DATASET CONTENT.

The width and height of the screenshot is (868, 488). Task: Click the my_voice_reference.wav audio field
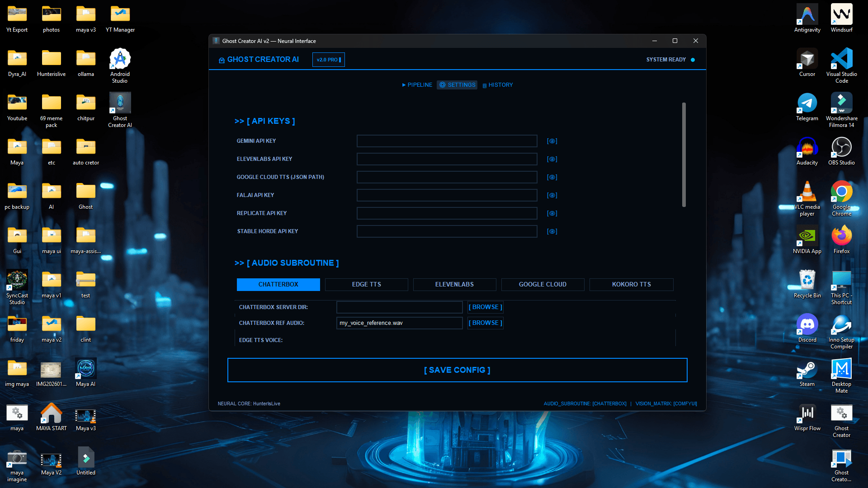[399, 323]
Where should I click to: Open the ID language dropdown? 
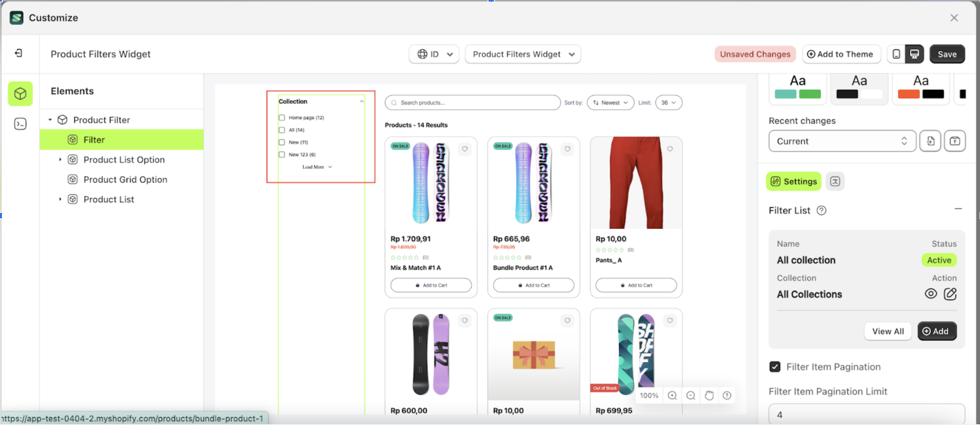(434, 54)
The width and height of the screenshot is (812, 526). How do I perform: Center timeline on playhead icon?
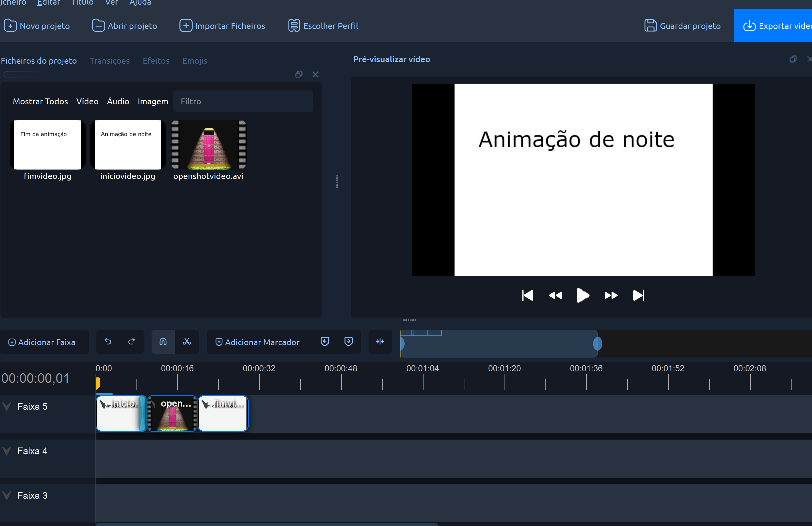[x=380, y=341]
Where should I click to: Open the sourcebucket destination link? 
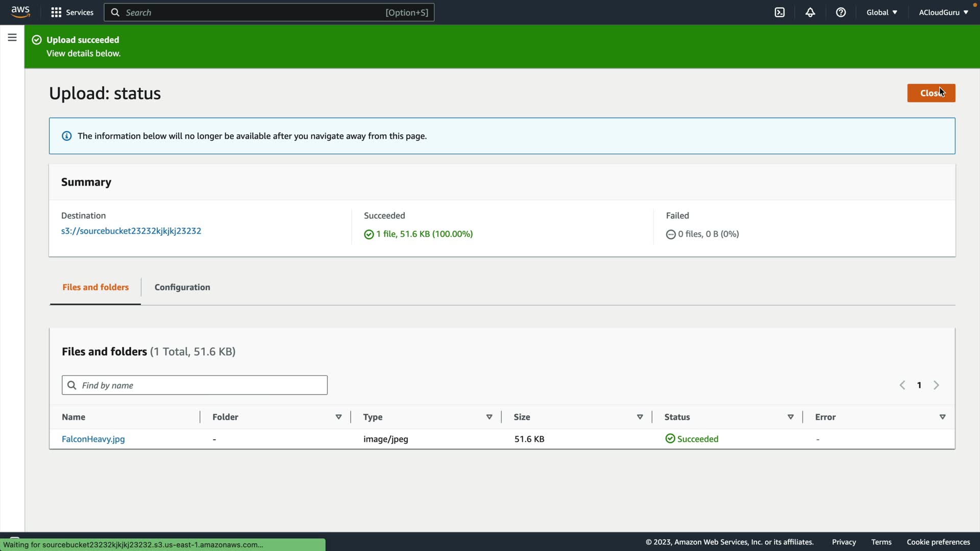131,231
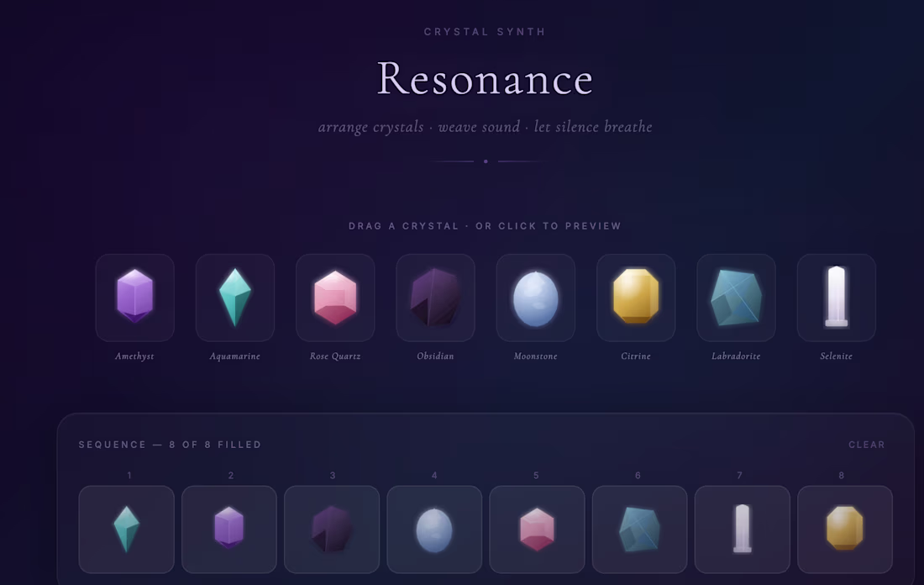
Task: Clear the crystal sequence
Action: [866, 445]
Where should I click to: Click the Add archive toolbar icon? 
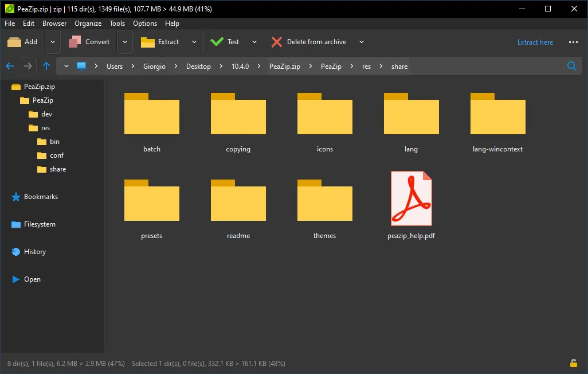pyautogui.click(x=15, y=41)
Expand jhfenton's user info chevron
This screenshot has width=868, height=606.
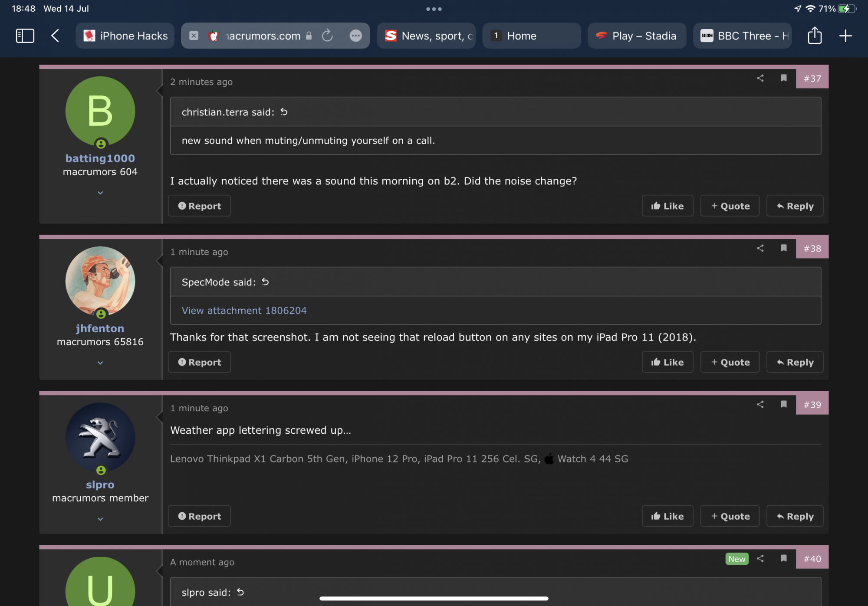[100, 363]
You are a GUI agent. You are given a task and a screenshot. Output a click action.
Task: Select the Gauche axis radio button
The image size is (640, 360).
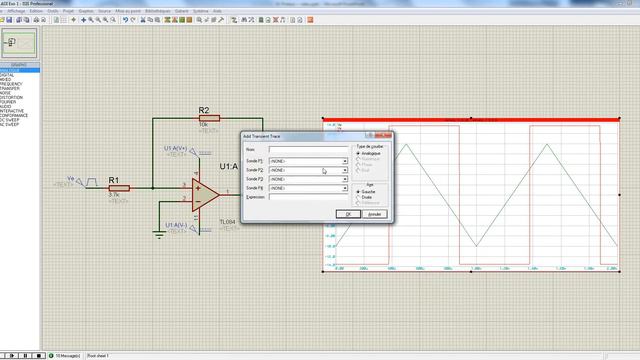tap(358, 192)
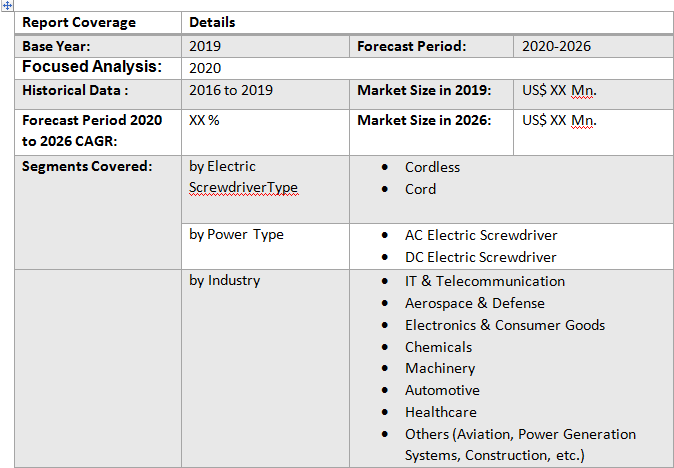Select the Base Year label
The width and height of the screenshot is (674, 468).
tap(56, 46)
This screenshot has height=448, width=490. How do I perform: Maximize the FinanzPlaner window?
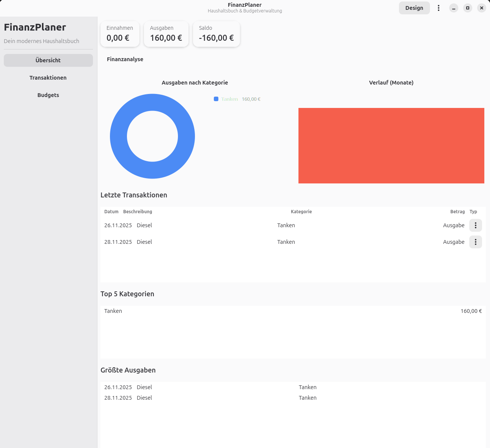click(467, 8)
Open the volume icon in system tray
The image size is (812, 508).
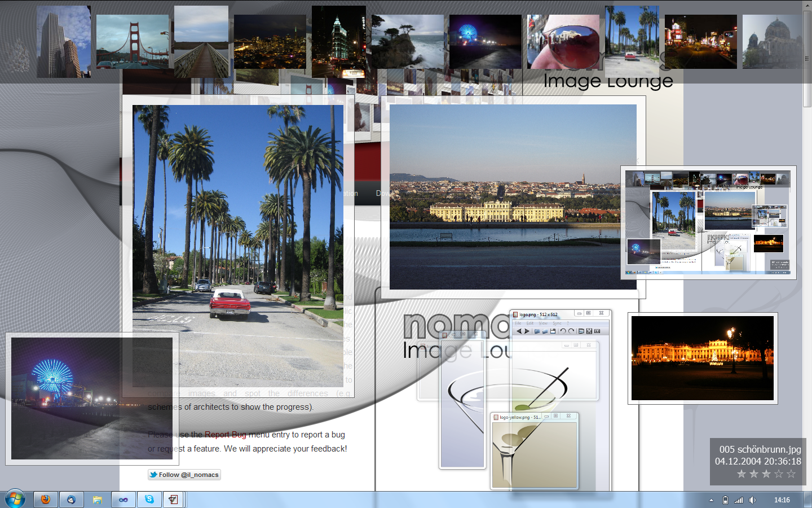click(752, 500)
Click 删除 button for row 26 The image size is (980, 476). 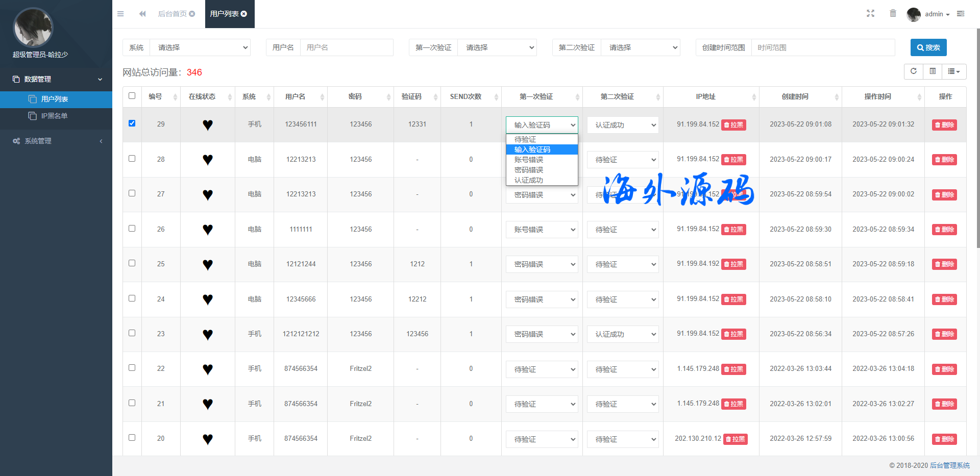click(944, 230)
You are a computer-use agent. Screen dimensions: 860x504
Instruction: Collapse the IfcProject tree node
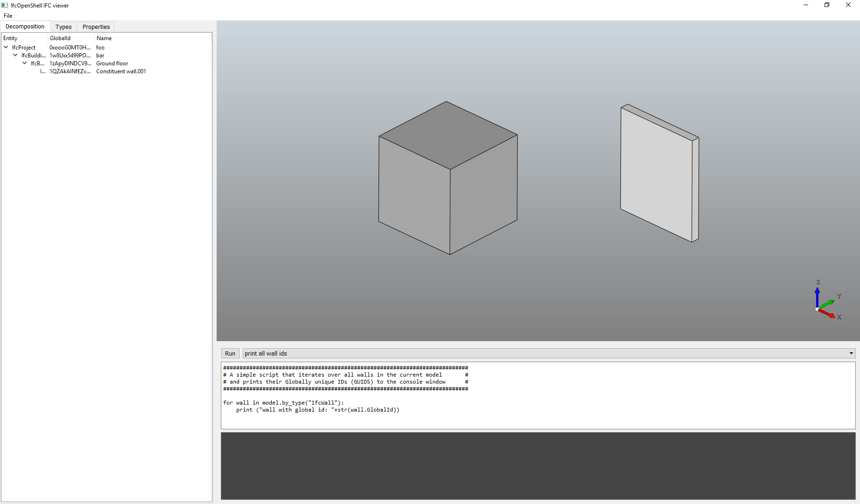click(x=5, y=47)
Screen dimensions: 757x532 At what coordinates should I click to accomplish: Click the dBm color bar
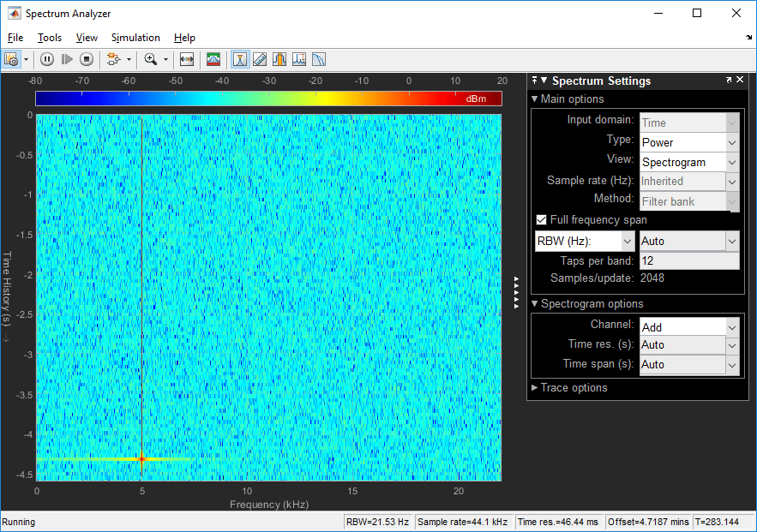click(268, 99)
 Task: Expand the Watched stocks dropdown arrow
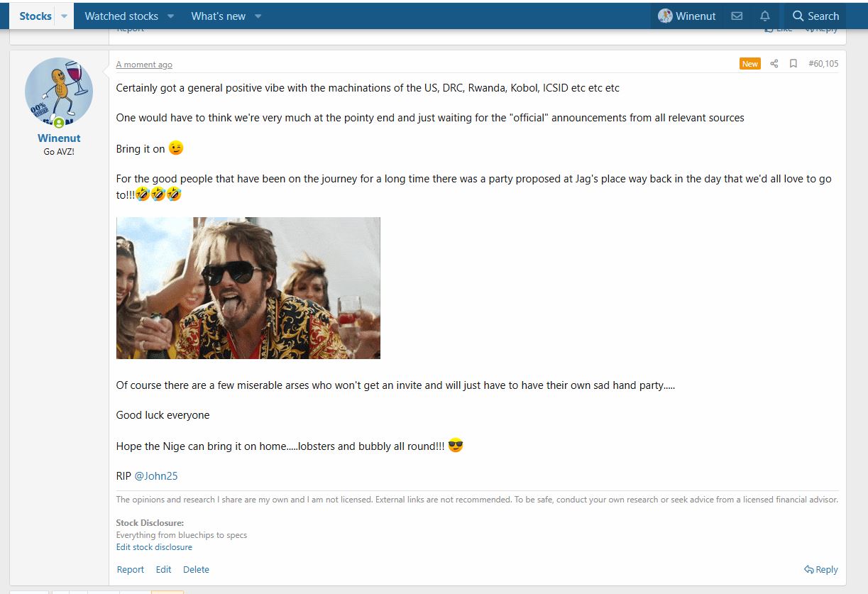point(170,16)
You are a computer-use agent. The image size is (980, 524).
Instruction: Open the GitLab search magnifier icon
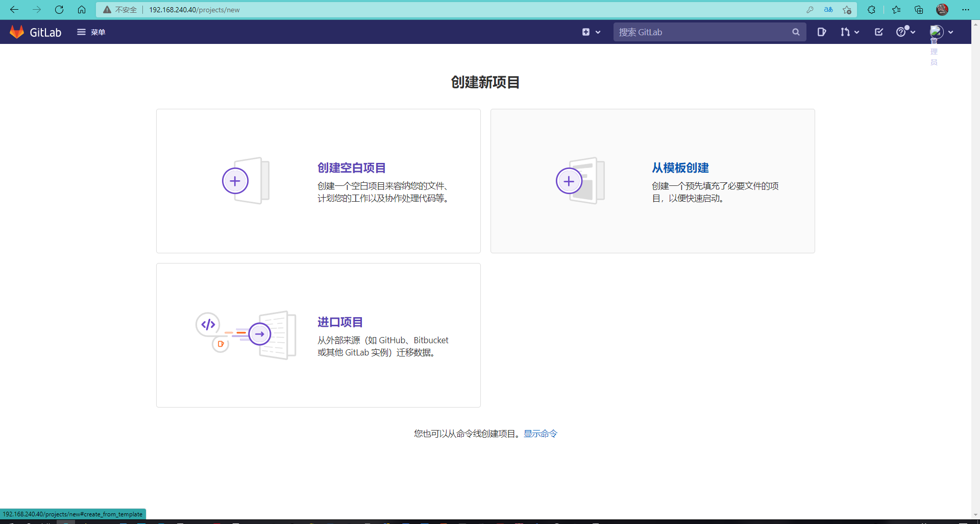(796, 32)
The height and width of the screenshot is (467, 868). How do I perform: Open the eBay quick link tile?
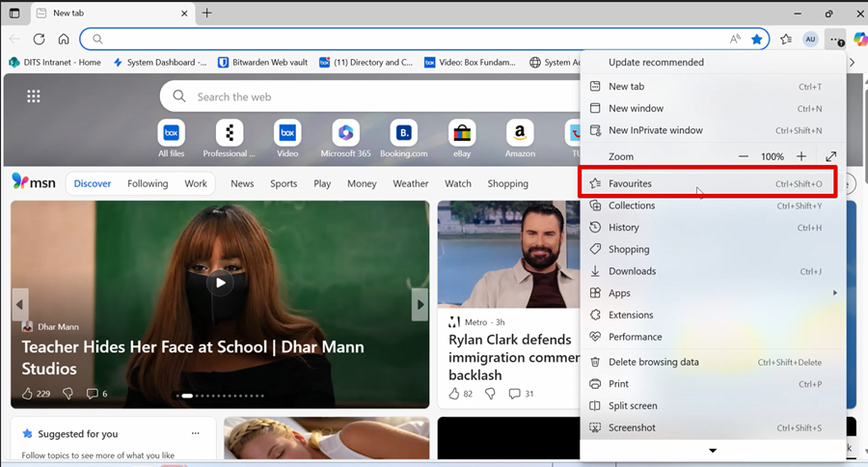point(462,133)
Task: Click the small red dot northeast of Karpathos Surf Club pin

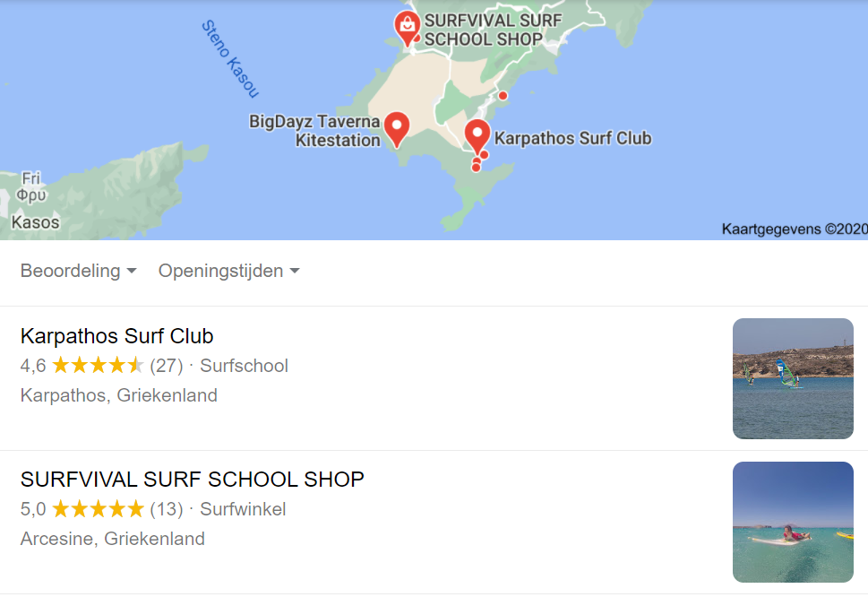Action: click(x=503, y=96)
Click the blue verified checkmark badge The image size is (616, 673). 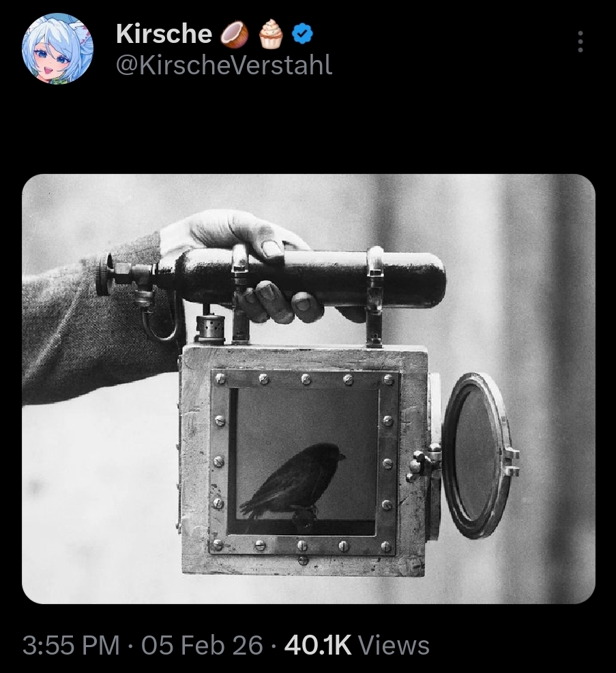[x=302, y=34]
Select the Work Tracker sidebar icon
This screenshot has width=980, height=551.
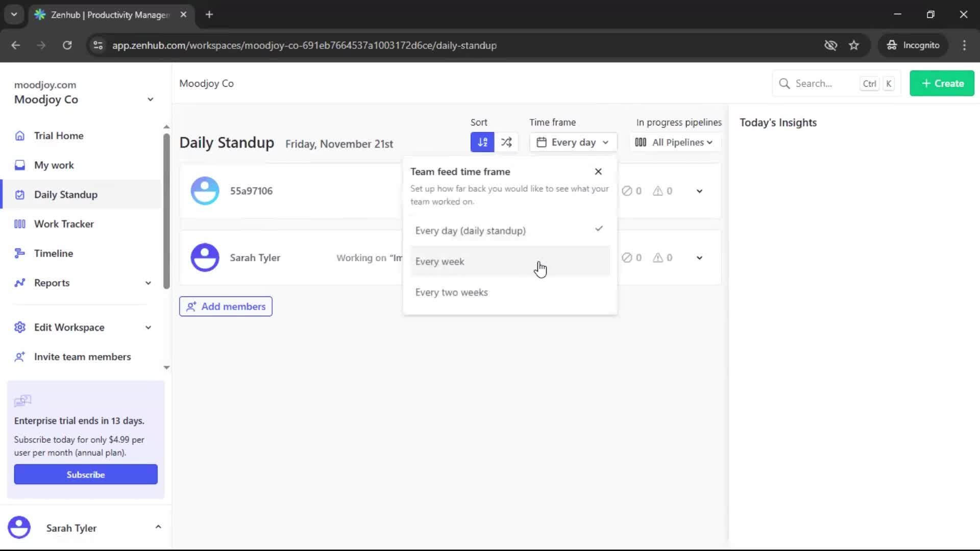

WHAT YOU ARE ASKED TO DO.
Reproduce the records word for word, from the start of the records through the line containing "Action: [866, 445]". Leave the pictures out of your copy.

TASK RESULT.
The width and height of the screenshot is (868, 488). Task: Click the my_voice_reference.wav audio field
[399, 323]
Where should I click to: Open the ID language dropdown? 
(434, 54)
The width and height of the screenshot is (812, 526). How do I perform: Center timeline on playhead icon?
[x=380, y=341]
Where should I click to: Open the sourcebucket destination link? 
131,231
Task: Clear the crystal sequence
Action: [866, 445]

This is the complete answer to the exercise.